Adaptive Microlearning closes one the data-feedback loops for job-cycle optimization.
This solves the persistent and hard-to-solve problem of lower worker efficiency and the inability to improve job-cycle performance.
Adaptive Microlearning produces the critical data sets for driving the continuous improvement of worker efficiency.
This represents immediate productivity gains, enabling you to achieve a full return on investment in three to five months.
In the process, it also solves four interrelated problems that have dogged most learning and development programs and technology providers.
Widening skills gap
Most industrial organizations report having difficulty in finding sufficient numbers of skilled technical workers.
Accelerated by Covid, older workers are retiring in record numbers, taking with institutional knowledge and tribal knowhow.
Adaptive Microlearning speeds the capture and transformation of workflow and tribal knowhow into ways of learning that younger workers prefer to consume: in real time, on the job, in ad hoc peer groups, and on concrete projects.
Long time-to-competency cycles
Traditional training, learning and worker development take weeks and months.
Known limitations of classroom education, organizations must close the know-how gap with mentoring and apprenticeship programs.
The root cause analysis of the longer time-to-competency cycle of traditional approaches reveals a large and widening gap between classrooms or courseware and the actual jobs to be done at a particular job site or production line.
Adaptive Microlearning reduces the time-to-competency of industrial workers by 50 percent while multiplying the mentoring interactions by a 3X to 5X.
Rising costs of trained workers
The cost to produce a productive worker will continue to increase.

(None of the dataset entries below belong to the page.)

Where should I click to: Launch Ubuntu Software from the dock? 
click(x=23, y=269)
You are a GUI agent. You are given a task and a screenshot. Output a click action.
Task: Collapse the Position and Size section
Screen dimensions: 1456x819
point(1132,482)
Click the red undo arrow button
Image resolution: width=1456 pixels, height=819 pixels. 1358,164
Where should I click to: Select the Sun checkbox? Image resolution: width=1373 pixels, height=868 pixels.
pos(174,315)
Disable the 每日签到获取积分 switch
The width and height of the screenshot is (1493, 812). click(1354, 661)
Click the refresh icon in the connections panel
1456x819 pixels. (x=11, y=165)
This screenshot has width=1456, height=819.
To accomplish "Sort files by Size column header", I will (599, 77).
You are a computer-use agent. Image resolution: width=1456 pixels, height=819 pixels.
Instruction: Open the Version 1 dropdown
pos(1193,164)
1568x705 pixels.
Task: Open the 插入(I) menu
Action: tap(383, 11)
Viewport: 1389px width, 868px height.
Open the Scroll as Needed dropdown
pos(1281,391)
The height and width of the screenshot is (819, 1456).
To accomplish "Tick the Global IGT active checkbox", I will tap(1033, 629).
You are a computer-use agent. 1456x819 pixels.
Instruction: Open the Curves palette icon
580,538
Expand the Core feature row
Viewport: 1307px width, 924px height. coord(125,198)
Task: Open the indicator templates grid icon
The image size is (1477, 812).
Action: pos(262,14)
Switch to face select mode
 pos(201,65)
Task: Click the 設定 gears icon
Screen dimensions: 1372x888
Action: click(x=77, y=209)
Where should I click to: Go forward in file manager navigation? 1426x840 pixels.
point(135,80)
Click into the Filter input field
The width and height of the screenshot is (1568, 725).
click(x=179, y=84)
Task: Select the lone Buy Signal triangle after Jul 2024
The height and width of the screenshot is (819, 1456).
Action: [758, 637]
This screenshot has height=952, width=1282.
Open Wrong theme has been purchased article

New software and equipment upgrades, larger backlogs due to Covid-deferred maintenance, retrofitting production lines with sensors and robotics, etc. all add cost: new worker or supplemental training, mentoring, real-time support, documentation and traceability.
Adaptive Microlearning reduces the cost to train new workers by 30 percent, harnessing the efficiencies just-in-time training while on the job and implicit learning (doing the job, teaches the job).
Amidst all the changes taking place, what remains the same?
The demand to produce more economic value with less waste and cost.
In a phrase, this means how to achieve greater workforce agility, operational resilience, and traceability
Adaptive Microlearning provides a scalable means for achieving these ends: continuous micro-scale improvement of the industrial job-cycle and worker efficiency.